Information given:
----

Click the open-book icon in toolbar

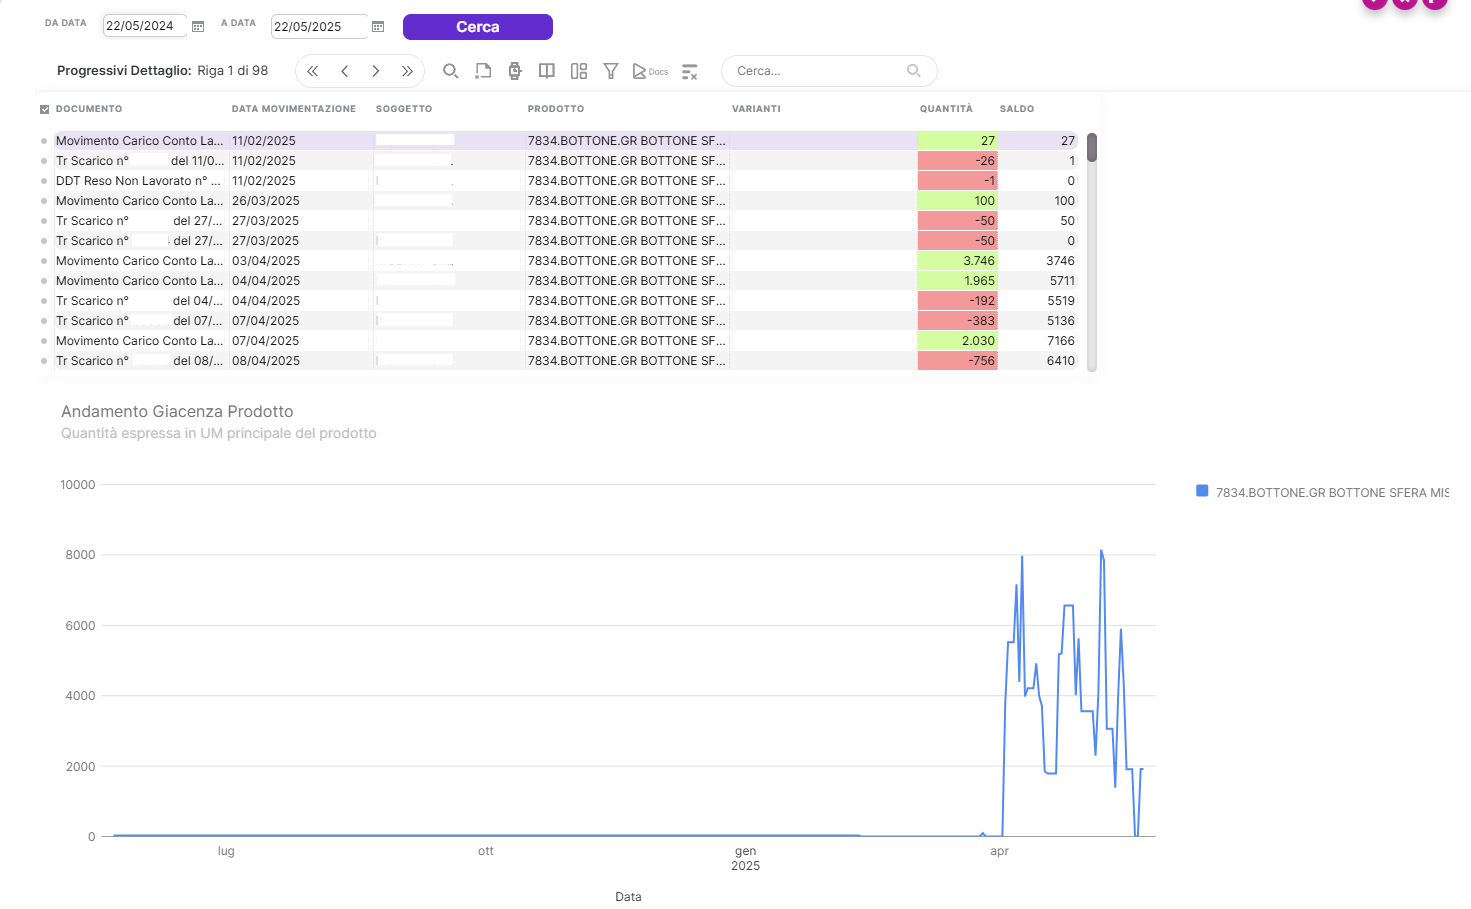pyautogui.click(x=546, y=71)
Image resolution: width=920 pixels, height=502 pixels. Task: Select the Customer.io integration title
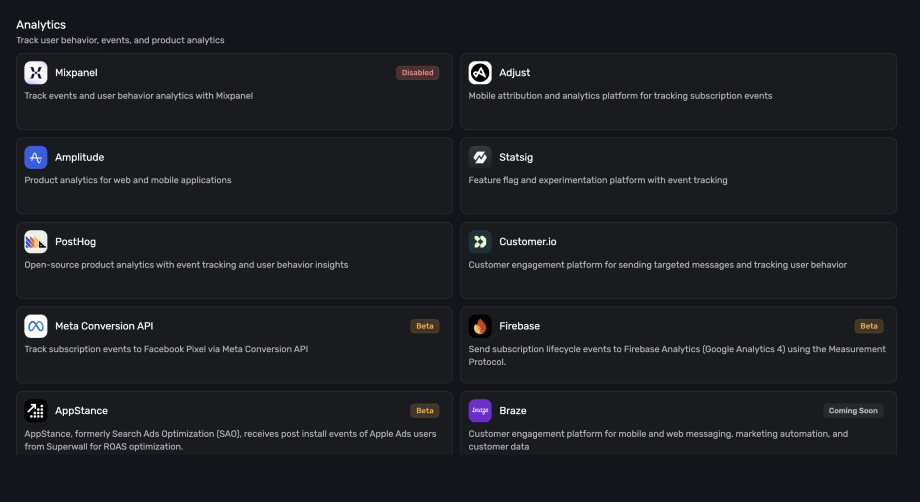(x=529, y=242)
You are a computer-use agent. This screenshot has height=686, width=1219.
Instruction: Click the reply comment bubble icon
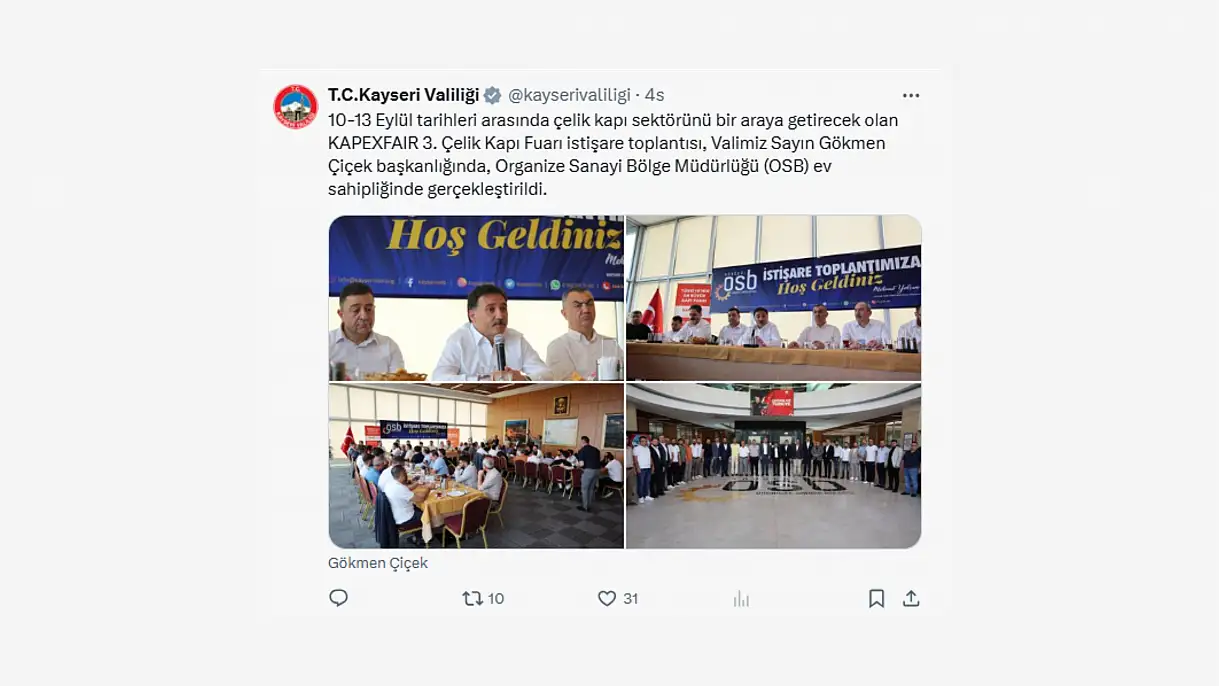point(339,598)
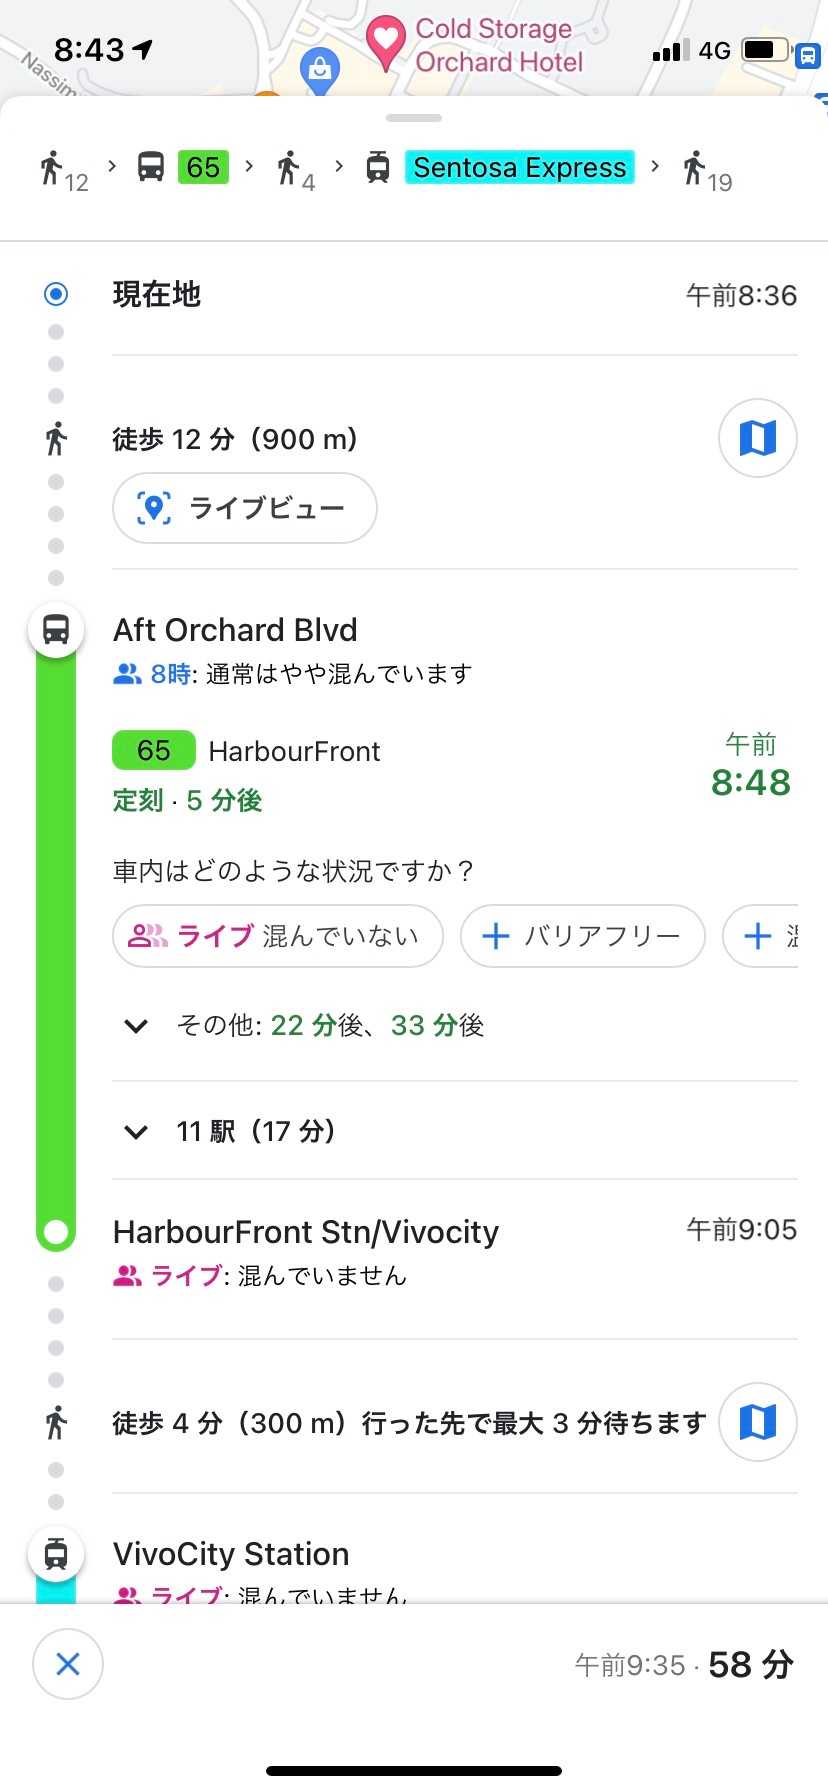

----

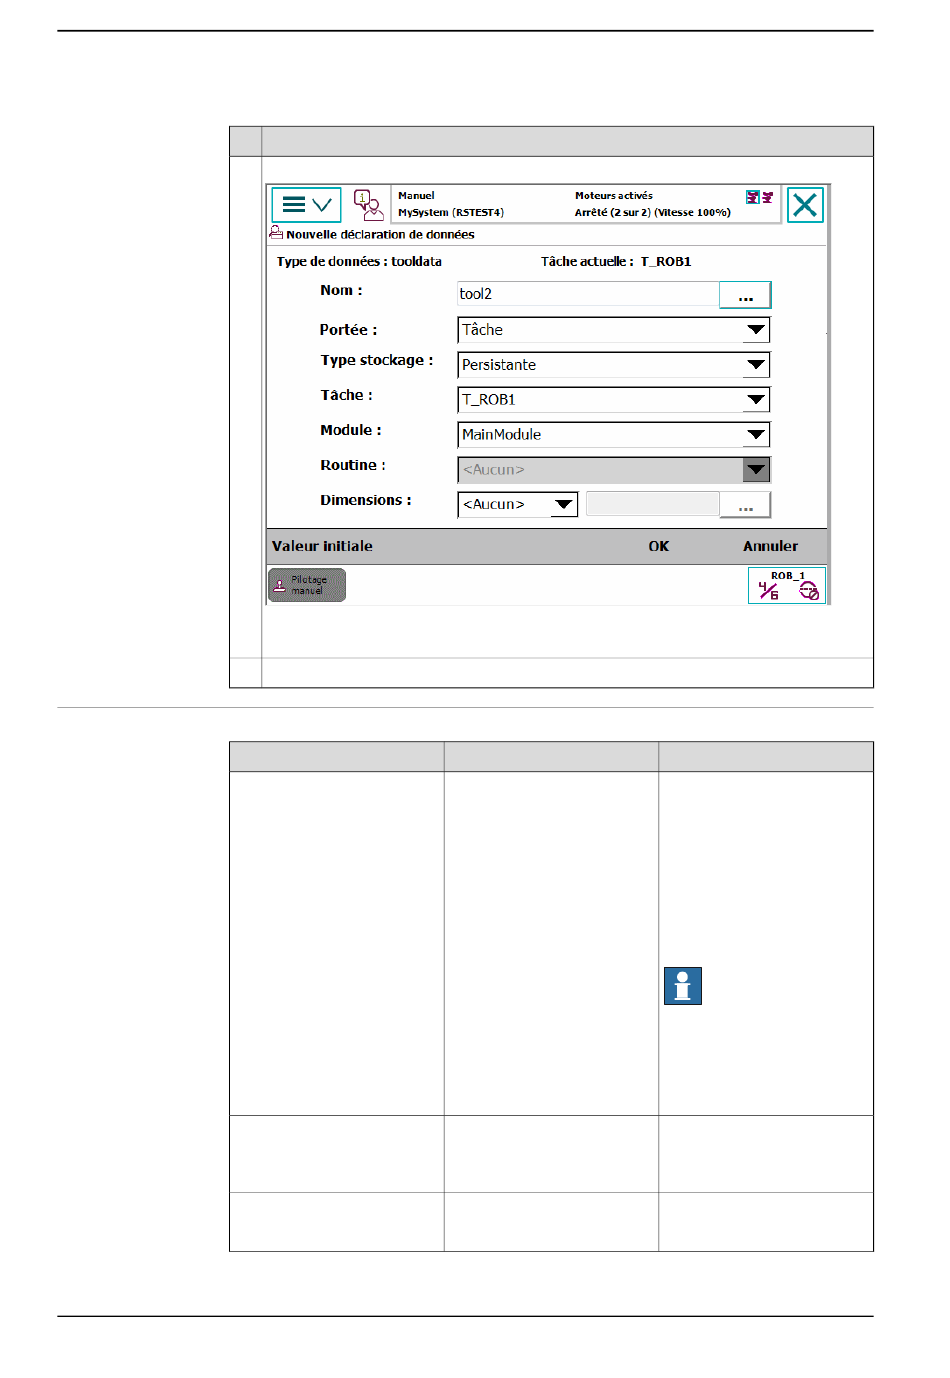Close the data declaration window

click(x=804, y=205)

----

Exercise prompt: In the records above, find the line with "Click the open-book icon in toolbar" and the line with "You are a computer-use"; please transcribe exactly those two lines and all lines between them, omitting any picture.

Answer area:
Click the open-book icon in toolbar

pyautogui.click(x=546, y=71)
Image resolution: width=920 pixels, height=502 pixels. Task: Select the Customer.io integration title
(x=529, y=242)
You are a computer-use agent. This screenshot has height=686, width=1219.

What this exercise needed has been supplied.